Island in Møre og Romsdal, Norway

Bjørnøya (lit. 'Bear Island') is a populated island in Haram Municipality in Møre og Romsdal county, Norway. It lies in the Vigrafjorden, between the island of Vigra to the west and the Norwegian mainland to the east. It is connected to the Norwegian mainland through a man-made causeway. The nearest larger village on the mainland is Søvik. To the east of the Bjørnøya (between Bjørnøya and Søvik) lies the island of Terøya. The two islands are separated by the Bjørnøysundet strait.

The island was part of the old Borgund Municipality until 1965 when it joined Haram Municipality. In 2020, it became part of Ålesund Municipality. Then in 2024, it became part of Haram Municipality once again.

There are several hamlets on the island, the notable ones among them are Bjørnøya and Fagerheim. The children on the island are served by the school in Søvik, just 6 km to the southeast.

The highest point on Bjørnøya is the 124 m tall Bjørnøyfjellet. A marked path leads up to the top.
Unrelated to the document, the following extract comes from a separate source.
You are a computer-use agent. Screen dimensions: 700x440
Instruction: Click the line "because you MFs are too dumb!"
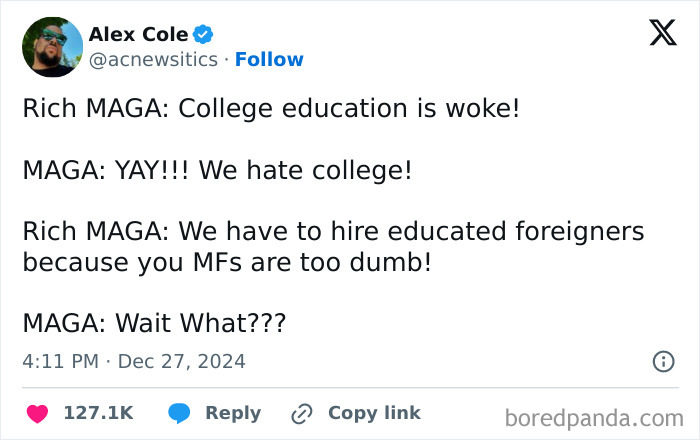pos(227,262)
Another moderately-high peak on the central-north part of the island rises to elevation of 80 m. Other attractions on the island include the Bjørnøya coastal fort (Bjørnøya Kystfort) in the south. There are also beaches, forests, and wetlands (Tangane) in the northeast part of the island. The municipality of Haram had plans to develop two preserves on the island: one preserving shores and the other preserving the wetlands.